The line with "This screenshot has" through the last line of the entries: give these again exactly, and only these, without any pictures.

..............................

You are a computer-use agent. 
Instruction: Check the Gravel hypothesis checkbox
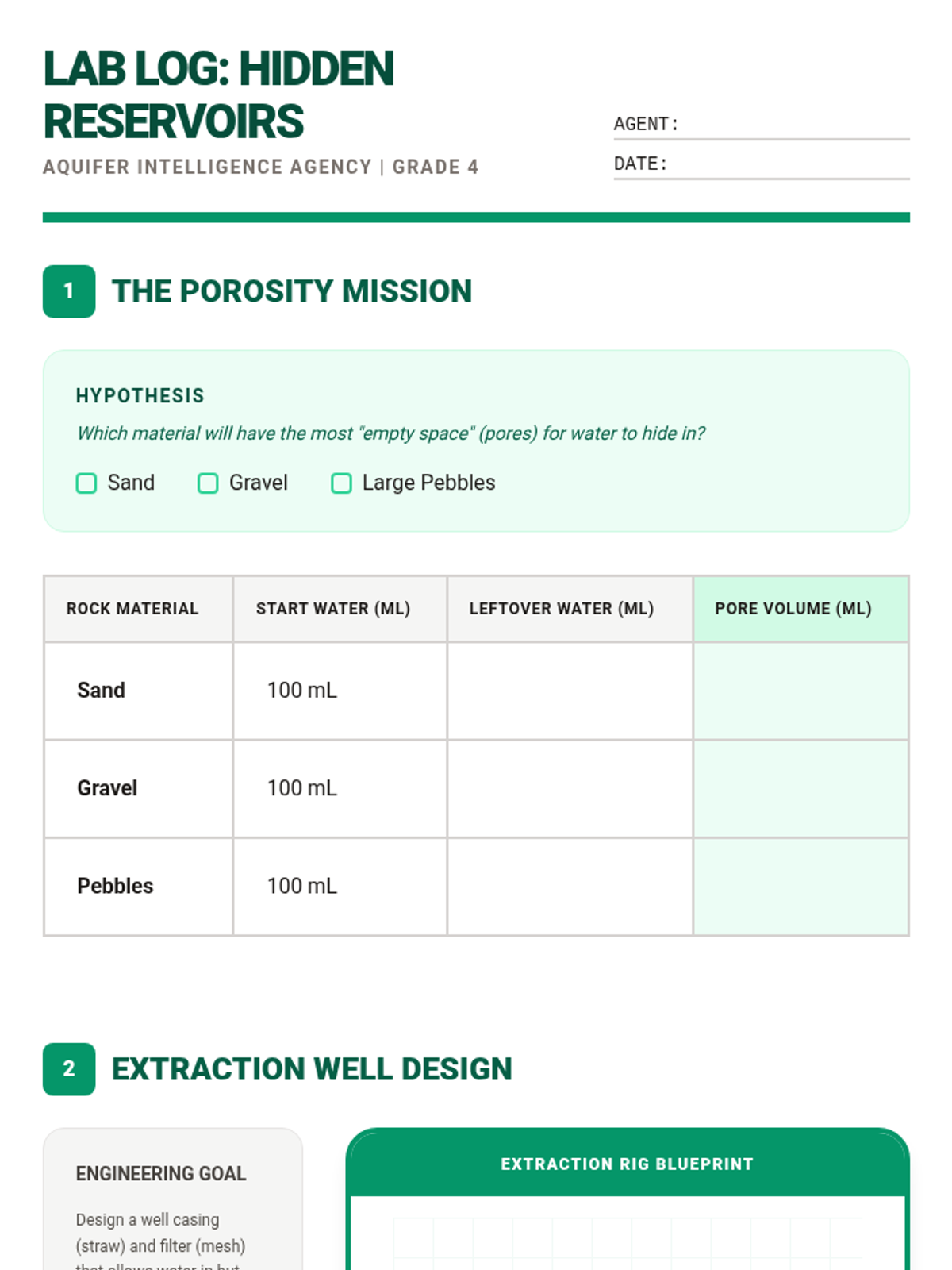coord(208,483)
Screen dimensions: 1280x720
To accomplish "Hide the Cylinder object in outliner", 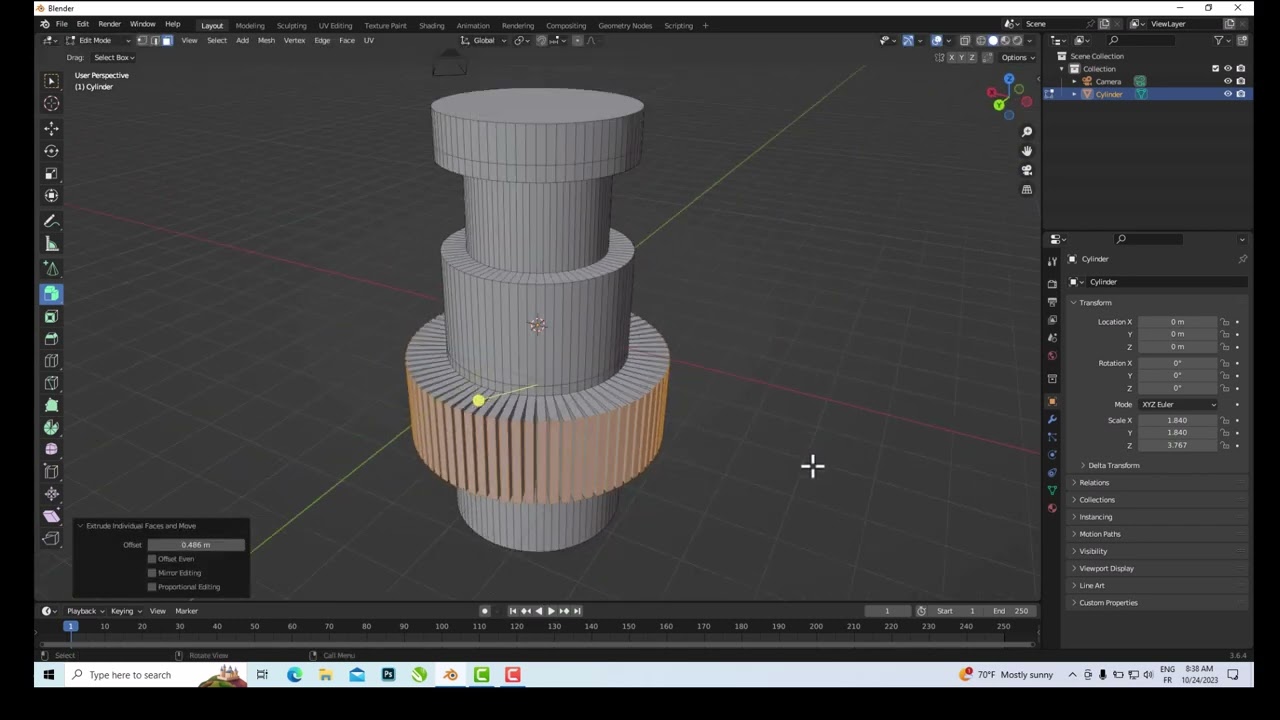I will click(x=1228, y=94).
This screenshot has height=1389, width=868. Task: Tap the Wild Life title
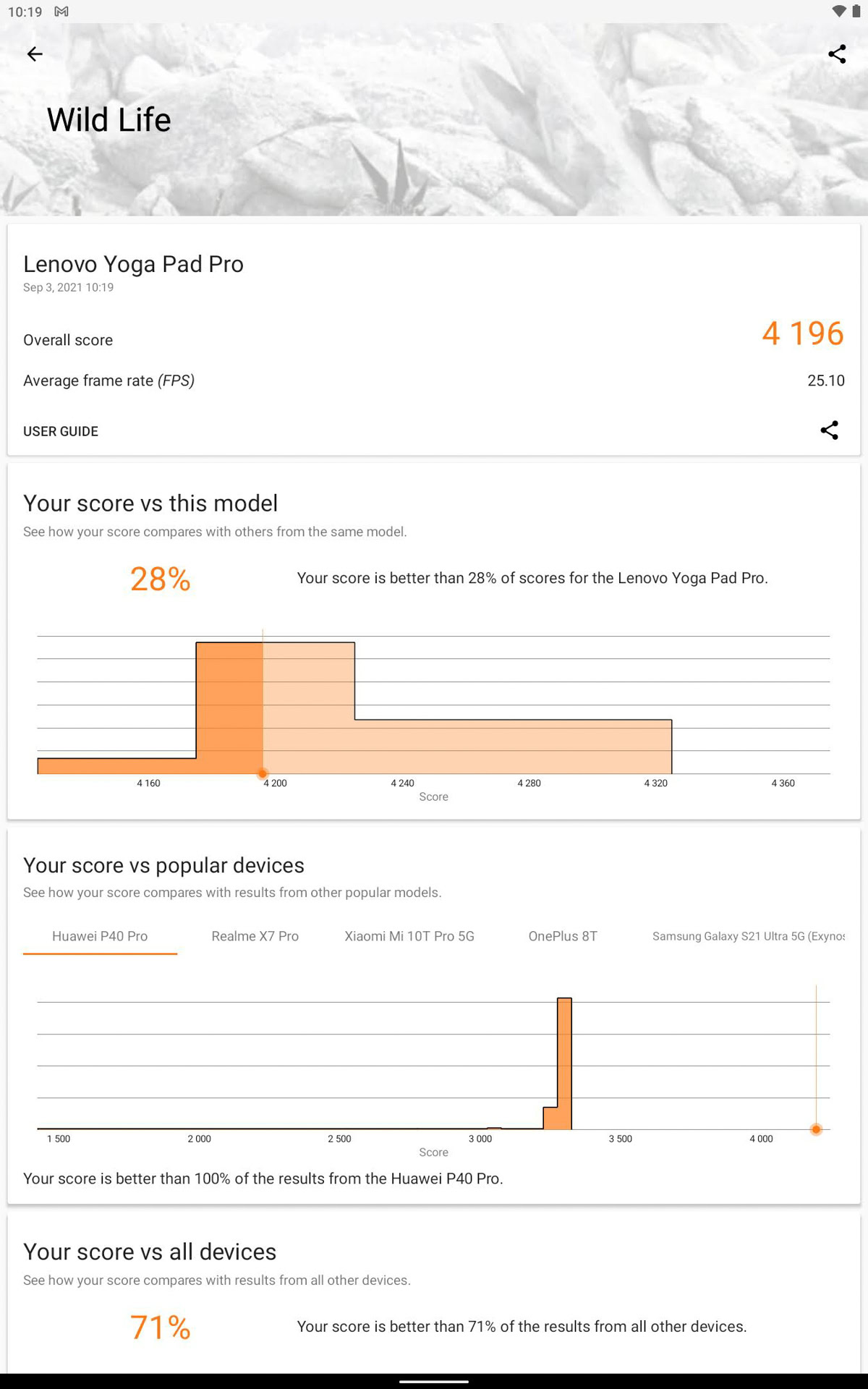tap(109, 120)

..............................

* **Task output**:
This screenshot has height=1389, width=868. Task: Tap the Wild Life title
tap(109, 120)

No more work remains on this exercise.